The task: Everything from the first line of the material below through the line containing "Given: Jump to next field with down chevron" must be retyped exactly, and nothing past it.

Given records:
_____

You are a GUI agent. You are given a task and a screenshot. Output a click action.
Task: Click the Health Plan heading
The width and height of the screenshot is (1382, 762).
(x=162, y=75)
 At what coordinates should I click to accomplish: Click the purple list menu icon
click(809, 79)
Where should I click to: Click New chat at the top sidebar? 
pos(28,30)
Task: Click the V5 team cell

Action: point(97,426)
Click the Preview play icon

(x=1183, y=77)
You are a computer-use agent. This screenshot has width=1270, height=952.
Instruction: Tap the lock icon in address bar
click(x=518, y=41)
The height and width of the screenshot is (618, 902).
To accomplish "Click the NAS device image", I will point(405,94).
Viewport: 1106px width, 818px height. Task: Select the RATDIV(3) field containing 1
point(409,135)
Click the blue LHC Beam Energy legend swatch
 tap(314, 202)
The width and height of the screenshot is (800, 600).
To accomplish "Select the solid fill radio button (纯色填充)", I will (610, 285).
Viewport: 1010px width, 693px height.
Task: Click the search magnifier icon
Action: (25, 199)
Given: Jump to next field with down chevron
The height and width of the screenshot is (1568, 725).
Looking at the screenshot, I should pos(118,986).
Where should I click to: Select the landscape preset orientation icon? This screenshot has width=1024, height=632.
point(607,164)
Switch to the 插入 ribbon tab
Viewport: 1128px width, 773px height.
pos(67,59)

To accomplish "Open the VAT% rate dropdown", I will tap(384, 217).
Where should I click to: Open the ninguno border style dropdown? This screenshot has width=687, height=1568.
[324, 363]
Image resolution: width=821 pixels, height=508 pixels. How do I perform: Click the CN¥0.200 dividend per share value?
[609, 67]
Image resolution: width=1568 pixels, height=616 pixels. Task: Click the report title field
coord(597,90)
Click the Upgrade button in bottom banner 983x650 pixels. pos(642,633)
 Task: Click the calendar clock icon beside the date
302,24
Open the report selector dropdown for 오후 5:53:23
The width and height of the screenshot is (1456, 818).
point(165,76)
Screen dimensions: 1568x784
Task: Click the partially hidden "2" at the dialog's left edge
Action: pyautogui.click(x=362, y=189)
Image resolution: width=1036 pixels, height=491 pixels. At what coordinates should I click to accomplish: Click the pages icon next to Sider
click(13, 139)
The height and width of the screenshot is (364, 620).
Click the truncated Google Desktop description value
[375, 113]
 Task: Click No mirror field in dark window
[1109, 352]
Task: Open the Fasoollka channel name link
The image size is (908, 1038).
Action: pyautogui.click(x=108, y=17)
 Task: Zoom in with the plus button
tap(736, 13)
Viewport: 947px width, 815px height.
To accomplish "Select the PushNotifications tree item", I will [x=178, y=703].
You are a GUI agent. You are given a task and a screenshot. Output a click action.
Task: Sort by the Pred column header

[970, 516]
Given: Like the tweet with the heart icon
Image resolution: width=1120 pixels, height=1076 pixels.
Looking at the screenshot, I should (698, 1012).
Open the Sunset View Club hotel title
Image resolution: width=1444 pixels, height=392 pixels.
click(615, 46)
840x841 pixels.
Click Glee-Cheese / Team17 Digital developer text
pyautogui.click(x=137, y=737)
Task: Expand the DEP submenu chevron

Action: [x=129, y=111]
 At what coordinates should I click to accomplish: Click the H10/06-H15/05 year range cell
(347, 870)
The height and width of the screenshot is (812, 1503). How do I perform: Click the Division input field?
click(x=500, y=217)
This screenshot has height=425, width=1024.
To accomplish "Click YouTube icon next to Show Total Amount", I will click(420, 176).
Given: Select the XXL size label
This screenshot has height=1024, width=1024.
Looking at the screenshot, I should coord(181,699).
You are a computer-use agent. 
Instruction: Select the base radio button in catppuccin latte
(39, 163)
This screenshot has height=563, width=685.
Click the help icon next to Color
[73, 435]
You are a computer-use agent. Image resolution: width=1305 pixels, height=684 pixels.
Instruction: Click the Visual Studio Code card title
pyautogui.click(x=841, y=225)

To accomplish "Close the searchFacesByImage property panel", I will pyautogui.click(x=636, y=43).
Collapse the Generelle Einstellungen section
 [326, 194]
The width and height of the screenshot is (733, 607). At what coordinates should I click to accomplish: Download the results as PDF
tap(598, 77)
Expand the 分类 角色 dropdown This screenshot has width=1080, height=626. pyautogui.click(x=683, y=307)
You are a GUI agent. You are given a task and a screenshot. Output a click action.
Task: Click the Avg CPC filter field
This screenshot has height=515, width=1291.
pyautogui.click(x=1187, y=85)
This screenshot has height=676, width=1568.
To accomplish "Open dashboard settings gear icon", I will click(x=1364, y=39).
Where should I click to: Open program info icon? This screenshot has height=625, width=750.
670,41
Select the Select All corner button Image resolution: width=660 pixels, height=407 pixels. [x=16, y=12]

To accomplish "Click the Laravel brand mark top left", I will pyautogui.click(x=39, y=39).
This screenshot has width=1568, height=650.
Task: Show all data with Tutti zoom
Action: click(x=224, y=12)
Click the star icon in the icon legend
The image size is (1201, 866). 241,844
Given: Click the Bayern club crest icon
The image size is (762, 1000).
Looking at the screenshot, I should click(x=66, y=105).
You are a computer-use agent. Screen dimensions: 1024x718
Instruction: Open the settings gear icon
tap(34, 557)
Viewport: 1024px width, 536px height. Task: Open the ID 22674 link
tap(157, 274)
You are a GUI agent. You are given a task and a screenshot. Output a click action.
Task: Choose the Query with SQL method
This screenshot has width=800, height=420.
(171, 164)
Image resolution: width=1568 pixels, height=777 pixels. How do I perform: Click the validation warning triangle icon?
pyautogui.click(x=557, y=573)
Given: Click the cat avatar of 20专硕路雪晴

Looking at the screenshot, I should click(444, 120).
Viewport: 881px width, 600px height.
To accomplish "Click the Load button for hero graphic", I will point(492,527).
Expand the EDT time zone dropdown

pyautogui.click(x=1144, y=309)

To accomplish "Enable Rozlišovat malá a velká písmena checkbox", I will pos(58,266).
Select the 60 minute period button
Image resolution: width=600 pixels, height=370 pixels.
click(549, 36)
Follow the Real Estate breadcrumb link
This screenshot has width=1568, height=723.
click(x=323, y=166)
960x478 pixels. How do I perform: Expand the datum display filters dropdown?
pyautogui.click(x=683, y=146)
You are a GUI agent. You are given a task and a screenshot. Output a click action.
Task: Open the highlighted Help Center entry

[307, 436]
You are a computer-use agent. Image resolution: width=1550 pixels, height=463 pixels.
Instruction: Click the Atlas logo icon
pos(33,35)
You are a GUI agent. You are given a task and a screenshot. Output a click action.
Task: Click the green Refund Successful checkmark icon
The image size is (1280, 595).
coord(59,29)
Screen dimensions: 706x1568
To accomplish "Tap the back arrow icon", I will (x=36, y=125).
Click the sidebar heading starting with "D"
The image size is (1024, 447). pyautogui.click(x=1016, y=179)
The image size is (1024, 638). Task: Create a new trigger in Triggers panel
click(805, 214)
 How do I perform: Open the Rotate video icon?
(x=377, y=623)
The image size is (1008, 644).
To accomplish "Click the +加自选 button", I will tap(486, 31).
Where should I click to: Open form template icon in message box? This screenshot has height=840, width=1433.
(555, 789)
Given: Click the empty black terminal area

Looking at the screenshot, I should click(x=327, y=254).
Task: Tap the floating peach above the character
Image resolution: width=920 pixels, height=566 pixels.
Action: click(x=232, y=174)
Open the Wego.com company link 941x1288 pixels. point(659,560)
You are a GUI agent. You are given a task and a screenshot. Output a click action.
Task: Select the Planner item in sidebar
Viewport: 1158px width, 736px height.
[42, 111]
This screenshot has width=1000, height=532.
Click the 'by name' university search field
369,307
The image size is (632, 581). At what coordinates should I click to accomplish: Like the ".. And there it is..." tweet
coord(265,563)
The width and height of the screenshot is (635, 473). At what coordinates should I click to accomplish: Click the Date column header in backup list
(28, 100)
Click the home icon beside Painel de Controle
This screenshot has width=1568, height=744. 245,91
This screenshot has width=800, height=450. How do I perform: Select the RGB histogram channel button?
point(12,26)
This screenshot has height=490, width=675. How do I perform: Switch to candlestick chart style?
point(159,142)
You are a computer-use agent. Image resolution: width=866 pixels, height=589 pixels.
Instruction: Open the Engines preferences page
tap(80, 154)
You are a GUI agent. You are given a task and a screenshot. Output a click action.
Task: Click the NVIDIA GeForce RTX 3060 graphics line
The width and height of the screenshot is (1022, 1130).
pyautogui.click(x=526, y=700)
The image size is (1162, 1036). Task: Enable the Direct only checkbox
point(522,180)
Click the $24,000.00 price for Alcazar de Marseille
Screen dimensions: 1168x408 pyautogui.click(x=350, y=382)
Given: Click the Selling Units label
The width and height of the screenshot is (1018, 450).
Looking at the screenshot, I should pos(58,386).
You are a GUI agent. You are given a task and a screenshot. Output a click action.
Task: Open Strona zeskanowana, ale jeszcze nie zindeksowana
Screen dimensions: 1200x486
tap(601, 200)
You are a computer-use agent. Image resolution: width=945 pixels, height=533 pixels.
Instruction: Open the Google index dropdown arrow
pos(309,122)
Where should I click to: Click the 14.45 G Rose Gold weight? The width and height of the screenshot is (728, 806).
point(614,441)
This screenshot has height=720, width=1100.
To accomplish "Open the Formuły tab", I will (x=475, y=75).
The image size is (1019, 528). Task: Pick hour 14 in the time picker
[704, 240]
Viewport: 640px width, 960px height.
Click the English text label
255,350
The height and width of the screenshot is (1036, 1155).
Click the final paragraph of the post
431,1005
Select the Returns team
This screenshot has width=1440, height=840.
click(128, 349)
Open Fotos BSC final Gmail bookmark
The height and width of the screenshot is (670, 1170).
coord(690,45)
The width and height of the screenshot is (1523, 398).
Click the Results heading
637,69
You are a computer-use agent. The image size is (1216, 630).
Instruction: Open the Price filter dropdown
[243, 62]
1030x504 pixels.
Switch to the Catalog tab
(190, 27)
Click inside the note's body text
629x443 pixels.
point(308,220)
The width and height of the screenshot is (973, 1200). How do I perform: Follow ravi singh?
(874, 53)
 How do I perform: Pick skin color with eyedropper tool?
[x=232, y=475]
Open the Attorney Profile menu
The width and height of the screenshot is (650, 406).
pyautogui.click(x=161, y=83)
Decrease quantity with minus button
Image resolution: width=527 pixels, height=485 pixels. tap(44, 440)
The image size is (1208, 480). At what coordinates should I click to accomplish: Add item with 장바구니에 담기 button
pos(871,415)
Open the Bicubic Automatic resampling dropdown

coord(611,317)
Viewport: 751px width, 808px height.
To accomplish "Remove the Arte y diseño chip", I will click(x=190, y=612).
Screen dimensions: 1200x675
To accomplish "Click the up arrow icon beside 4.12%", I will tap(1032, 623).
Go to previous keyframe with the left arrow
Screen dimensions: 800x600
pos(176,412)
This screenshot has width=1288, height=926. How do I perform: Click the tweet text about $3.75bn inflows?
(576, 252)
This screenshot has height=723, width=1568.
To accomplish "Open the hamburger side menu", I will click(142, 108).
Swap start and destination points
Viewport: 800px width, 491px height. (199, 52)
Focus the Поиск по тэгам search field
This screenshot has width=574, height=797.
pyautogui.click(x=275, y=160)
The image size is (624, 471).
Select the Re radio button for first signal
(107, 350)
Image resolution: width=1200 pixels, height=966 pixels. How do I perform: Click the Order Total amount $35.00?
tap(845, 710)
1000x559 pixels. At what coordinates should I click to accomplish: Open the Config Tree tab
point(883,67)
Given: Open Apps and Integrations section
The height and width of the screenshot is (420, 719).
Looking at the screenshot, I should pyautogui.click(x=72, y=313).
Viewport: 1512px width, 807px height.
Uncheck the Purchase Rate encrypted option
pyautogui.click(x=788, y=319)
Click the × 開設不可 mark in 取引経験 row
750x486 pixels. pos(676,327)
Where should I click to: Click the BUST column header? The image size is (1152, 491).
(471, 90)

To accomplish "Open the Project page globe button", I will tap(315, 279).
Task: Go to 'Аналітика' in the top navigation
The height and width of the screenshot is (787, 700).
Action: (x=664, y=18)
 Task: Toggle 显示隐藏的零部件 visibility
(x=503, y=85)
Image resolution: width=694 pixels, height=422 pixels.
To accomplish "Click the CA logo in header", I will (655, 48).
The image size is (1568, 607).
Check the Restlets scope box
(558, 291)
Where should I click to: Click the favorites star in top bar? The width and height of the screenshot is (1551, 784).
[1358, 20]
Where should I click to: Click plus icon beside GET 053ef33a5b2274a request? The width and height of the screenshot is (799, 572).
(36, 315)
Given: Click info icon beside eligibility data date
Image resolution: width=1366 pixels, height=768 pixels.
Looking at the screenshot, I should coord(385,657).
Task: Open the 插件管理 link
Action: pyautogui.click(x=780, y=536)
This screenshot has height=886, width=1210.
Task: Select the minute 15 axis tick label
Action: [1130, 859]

_____

Exercise result:
You are a GUI agent. You are given a task and a screenshot. Output a click action.
Task: Click the Health Plan heading
The width and height of the screenshot is (1382, 762).
(x=162, y=75)
 At what coordinates should I click to accomplish: Click the purple list menu icon
click(809, 79)
Where should I click to: Click New chat at the top sidebar? 
pos(28,30)
Task: Click the V5 team cell

Action: point(97,426)
Click the Preview play icon

(x=1183, y=77)
You are a computer-use agent. This screenshot has width=1270, height=952.
Instruction: Tap the lock icon in address bar
click(x=518, y=41)
The height and width of the screenshot is (618, 902).
To accomplish "Click the NAS device image", I will point(405,94).
Viewport: 1106px width, 818px height. Task: Select the RATDIV(3) field containing 1
point(409,135)
Click the blue LHC Beam Energy legend swatch
 tap(314, 202)
The width and height of the screenshot is (800, 600).
To accomplish "Select the solid fill radio button (纯色填充)", I will (610, 285).
Viewport: 1010px width, 693px height.
Task: Click the search magnifier icon
Action: (25, 199)
Given: Jump to next field with down chevron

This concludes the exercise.